■ **Information supplied**:
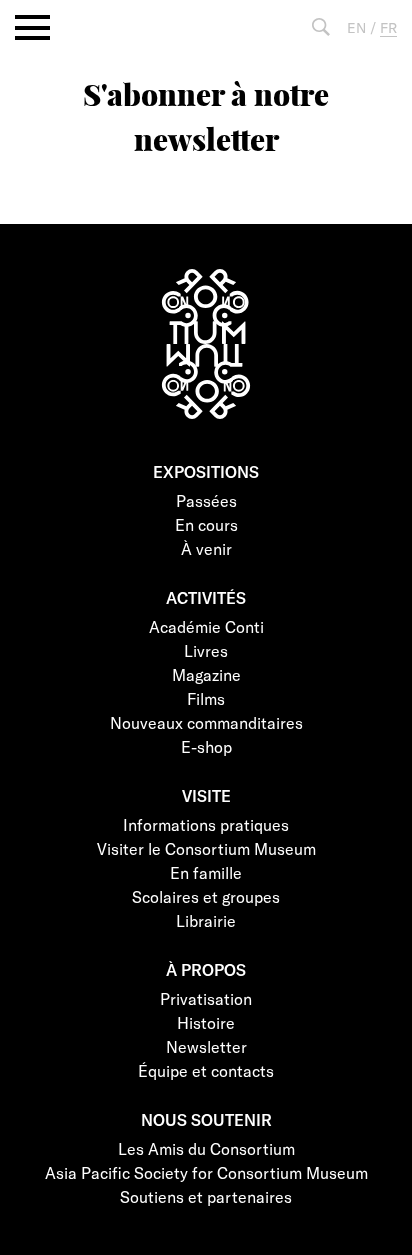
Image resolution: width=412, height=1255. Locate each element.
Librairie (206, 920)
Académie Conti (206, 626)
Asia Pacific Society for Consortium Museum (206, 1172)
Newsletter (206, 1046)
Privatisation (206, 998)
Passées (206, 500)
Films (206, 698)
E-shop (206, 746)
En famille (206, 872)
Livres (206, 650)
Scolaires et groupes (206, 896)
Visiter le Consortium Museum (206, 848)
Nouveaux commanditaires (206, 722)
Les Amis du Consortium (206, 1148)
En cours (206, 524)
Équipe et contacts (206, 1070)
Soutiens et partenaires (206, 1196)
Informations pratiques (206, 824)
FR (388, 27)
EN (356, 27)
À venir (206, 548)
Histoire (206, 1022)
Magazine (206, 674)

■ **Exercise description**:
Nothing but an exact copy of the data above, minus its pictures, should appear in the response.

■ **Response to this task**:
Image resolution: width=412, height=1255. Locate each element.
Librairie (206, 920)
Académie Conti (206, 626)
Asia Pacific Society for Consortium Museum (206, 1172)
Newsletter (206, 1046)
Privatisation (206, 998)
Passées (206, 500)
Films (206, 698)
E-shop (206, 746)
En famille (206, 872)
Livres (206, 650)
Scolaires et groupes (206, 896)
Visiter le Consortium Museum (206, 848)
Nouveaux commanditaires (206, 722)
Les Amis du Consortium (206, 1148)
En cours (206, 524)
Équipe et contacts (206, 1070)
Soutiens et partenaires (206, 1196)
Informations pratiques (206, 824)
FR (388, 27)
EN (356, 27)
À venir (206, 548)
Histoire (206, 1022)
Magazine (206, 674)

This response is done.